- [Task prompt]
Your task is to restate every entry below word for word and omit the images.

*** Opening of Provided records ***

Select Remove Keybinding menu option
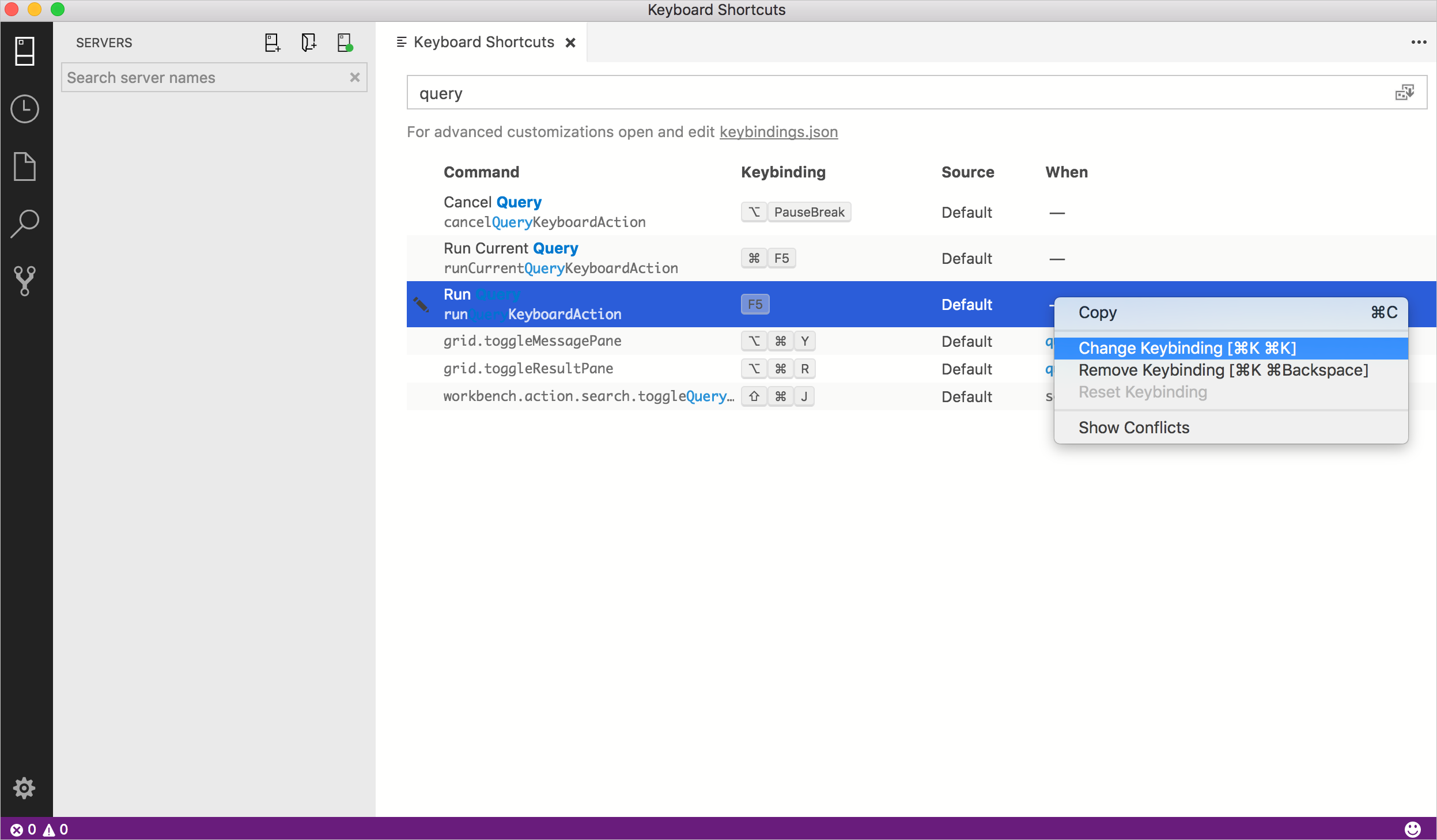 pyautogui.click(x=1223, y=370)
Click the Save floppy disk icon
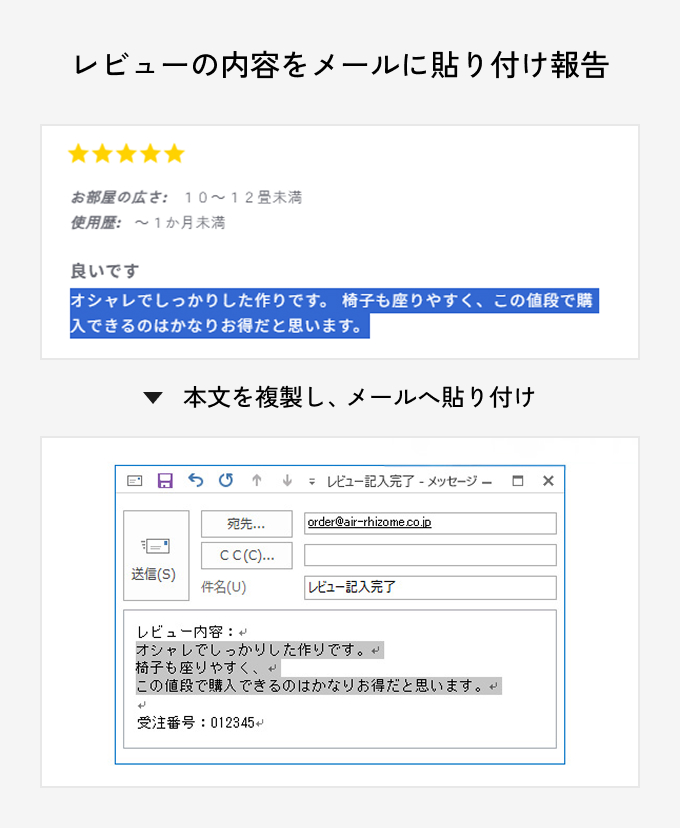 point(165,481)
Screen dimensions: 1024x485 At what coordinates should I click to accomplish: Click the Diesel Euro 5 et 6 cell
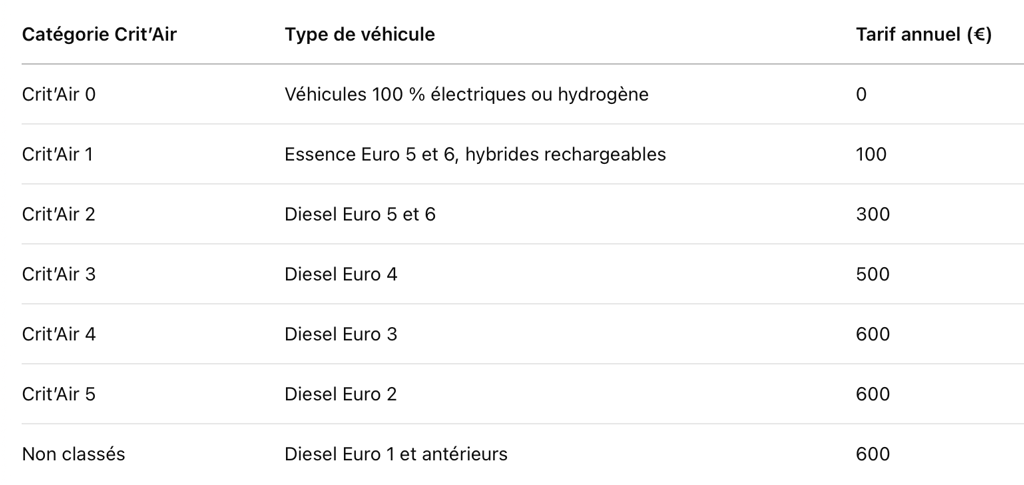tap(360, 214)
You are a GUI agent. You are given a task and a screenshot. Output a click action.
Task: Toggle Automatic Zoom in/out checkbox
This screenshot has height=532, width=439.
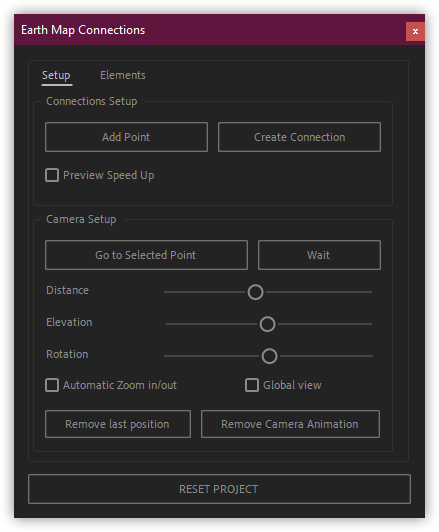pos(52,385)
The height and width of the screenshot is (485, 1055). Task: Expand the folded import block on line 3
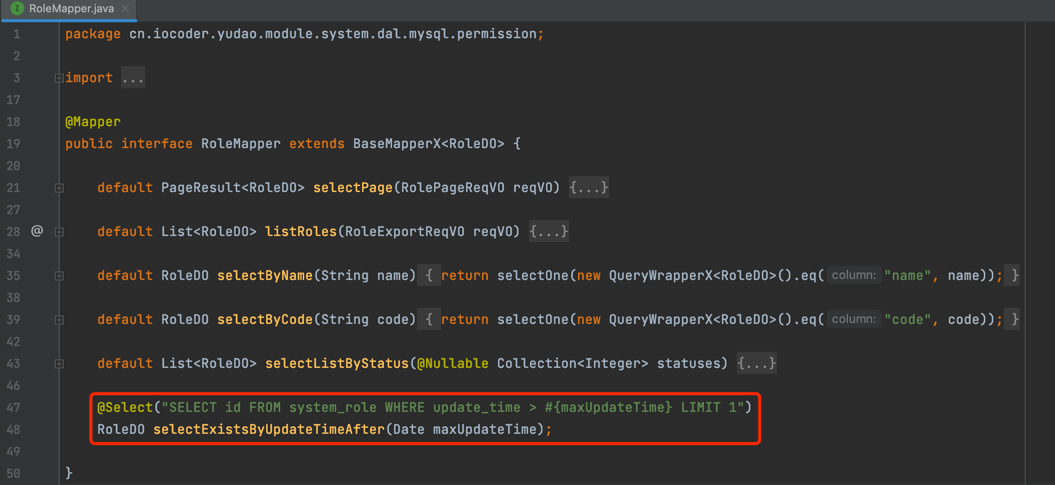[59, 78]
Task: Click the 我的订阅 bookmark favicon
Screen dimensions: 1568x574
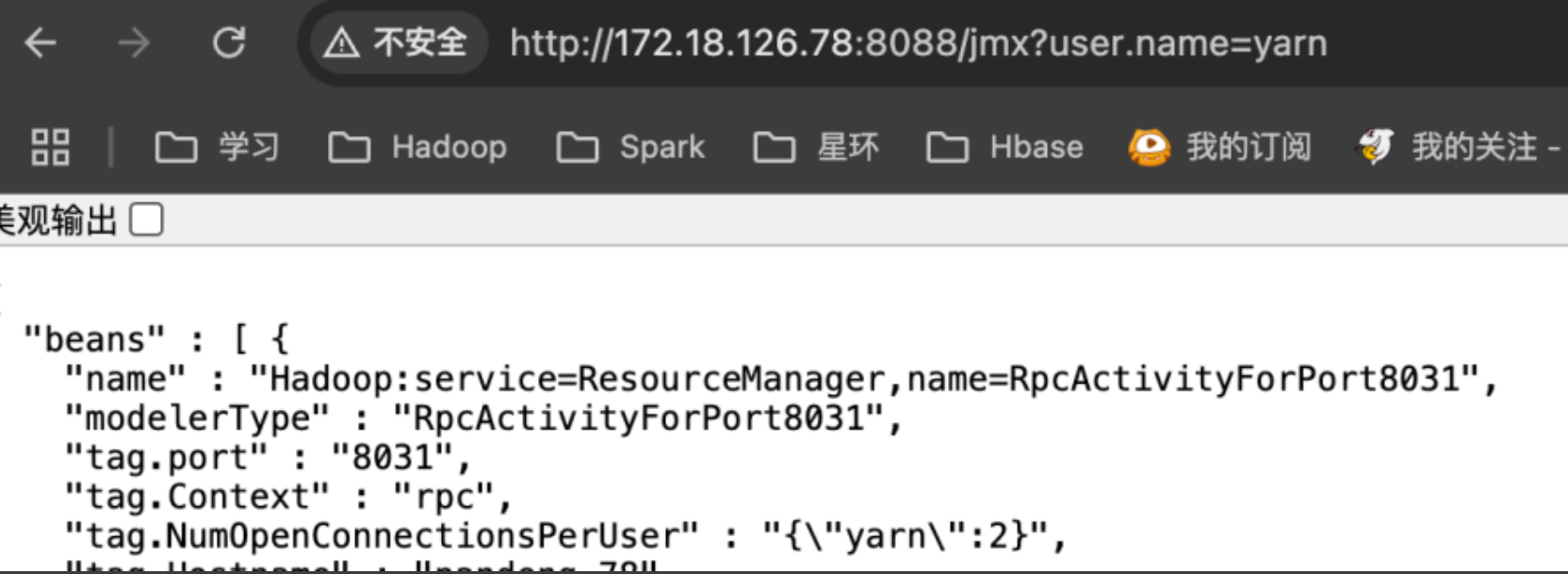Action: [x=1149, y=147]
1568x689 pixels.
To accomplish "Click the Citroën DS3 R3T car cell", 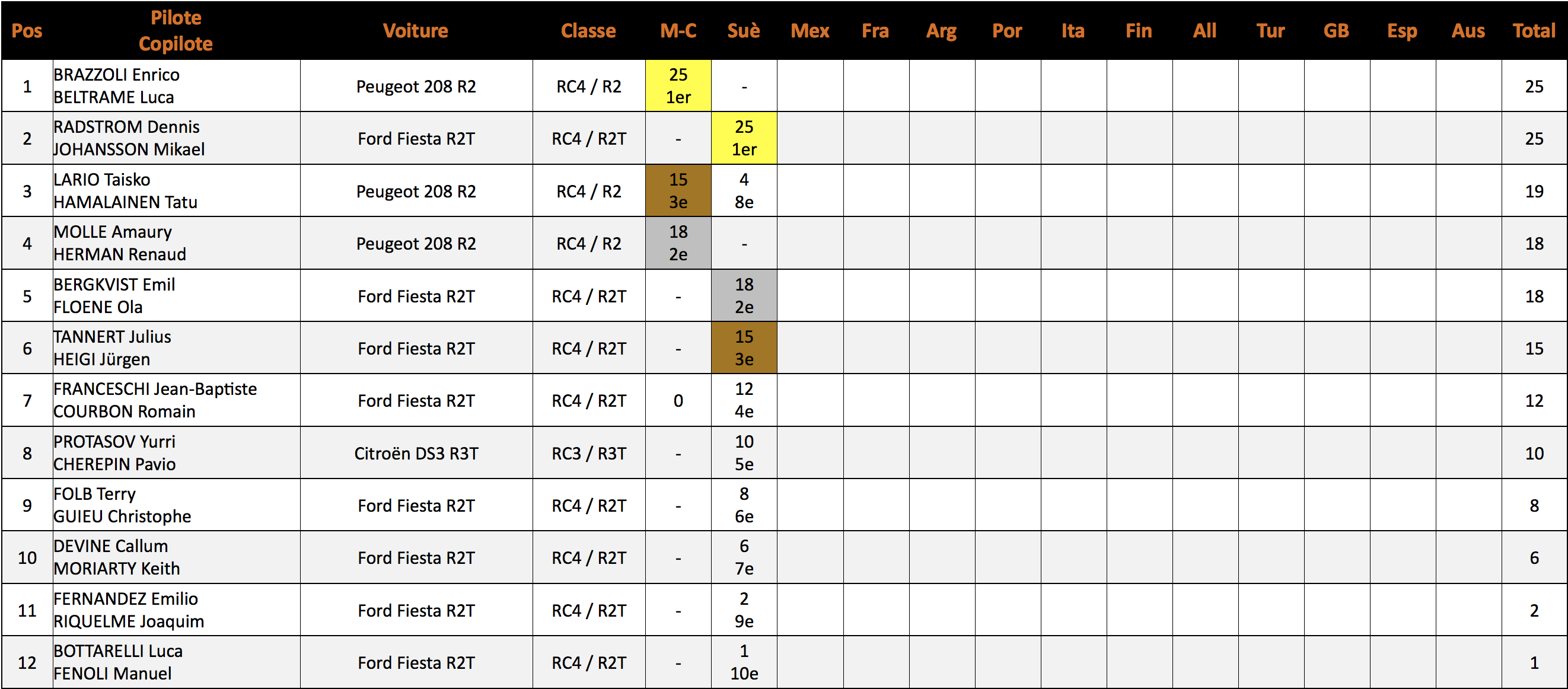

*** Close of Provided records ***

- [Answer area]
Select Remove Keybinding menu option
 pyautogui.click(x=1223, y=370)
Click the Save floppy disk icon
 point(165,481)
Screen dimensions: 1024x485 At what coordinates should I click to accomplish: Click the Diesel Euro 5 et 6 cell
tap(360, 214)
You are a GUI agent. You are given a task and a screenshot. Output a click action.
Task: Toggle Automatic Zoom in/out checkbox
This screenshot has height=532, width=439.
pos(52,385)
The height and width of the screenshot is (485, 1055). Task: Expand the folded import block on line 3
[59, 78]
Task: Click the 我的订阅 bookmark favicon
Screen dimensions: 1568x574
Action: [x=1149, y=147]
1568x689 pixels.
To accomplish "Click the Citroën DS3 R3T car cell", 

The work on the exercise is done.